JAKARTA, GLOBALPLANET. - “Ketiadaan akses publik terhadap naskah final UU Cipta Kerja menyebabkan kontroversi dan polarisasi. Sehingga, pemerintah harus segera membuka akses final UU Cipta Kerja ke masyarakat,” kata Herzaky dalam keterangan persnya, Sabtu (10/10/2020).
Herzaky juga menyampaikan, ada catatan keras dari publik mengenai proses perumusan RUU Cipta Kerja yang sangat tertutup.
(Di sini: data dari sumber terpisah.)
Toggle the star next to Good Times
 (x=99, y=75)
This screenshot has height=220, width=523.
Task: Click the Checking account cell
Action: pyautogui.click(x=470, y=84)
“Penyusunan UU Cipta Kerja ini sangat minim partisipasi publik, dunia akademisi, koalisi masyarakat sipil, dan kelompok masyarakat terdampak,” kata dia.
Dia menambahkan, proses perumusan ini bukan menjadi preseden bagi proses perumusan RUU ke depannya. Apalagi proses pengesahannya yang menabrak beberapa aturan pengambilan keputusan di DPR. Menurutnya, sebagai lembaga legislatif seharusnya DPR RI menjadi contoh dalam kepatuhan menjalankan peraturan.
“Niat baik saja tidak cukup. Bagaimanapun, tata cara menjadi penting. Karena niat baik adanya di dalam hati, sedangkan kepatuhan pada peraturan, prosedur, dan hukum menjadi preseden dan teladan sebagai negara hukum,” tukasnya.
Ketua Yayasan Lembaga Bantuan Hukum untuk Semua (YLBHI) YLBHI Asfinawati menyebut ada kecacatan formil dan pelanggaran dalam penyusunan UU Cipta Kerja. Koalisi Masyarakat Sipil mencatat setidaknya ada 12 skandal dalam pembentukan RUU Cipta Kerja yang dinilai aneh.
“Naskah RUU ini disembunyikan pada saat pembahasan di pemerintah,” katanya.
Selain itu, Asfin mengatakan ada konflik kepentingan di dalam Satgas Omnibus Law yang berisi 127 orang pengusaha. “Buktinya sekarang royalty tambang bisa 0%. Logika di balik pembangunan itu kan agar ada uang yang masuk ke negara. Kalau royalty 0% terus negara dapat apa?” kritik dia.
Sementara itu, Pakar Hukum Tata Negara UI Fitra Arsil menyoroti keterlibatan publik yang minim dalam penyusunan UU Cipta Kerja. “Dibanding apa yang mereka lakukan biasanya, ini ngga biasa. Partisipasi publik tidak begitu dilibatkan. Ini kita perlu memberikan catatan-catatan,” kata Fitra.
Fithra juga menjelaskan, bahwa di negara-negara lain RUU Omnibus Law terkenal dengan pembahasan cepat. Sehingga, biasanya RUU ini digunakan untuk undang-undang yang kebijakannya tidak berpengaruh luas dan besar. Dalam situasi pandemi, agenda legislasi selain pembahasan kondisi darurat juga seharusnya dikesampingkan.
”Dalam pandemi, DPR udah ngapain nih? Justru dia melaksanakan bisnis seperti biasanya dan berprestasi jauh daripada biasanya. Patut dipertanyakan apa perhatian state of emergency DPR di situasi pandemi,” katanya seperti diberitakan JPNN.com.
Lebih lanjut, ia mengusulkan jika terjadi permasalahan formil terhadap UU Cipta Kerja, Presiden bisa menerbitkan Perppu atau melakukan pembuktian substansif di Makalah Konstitusi.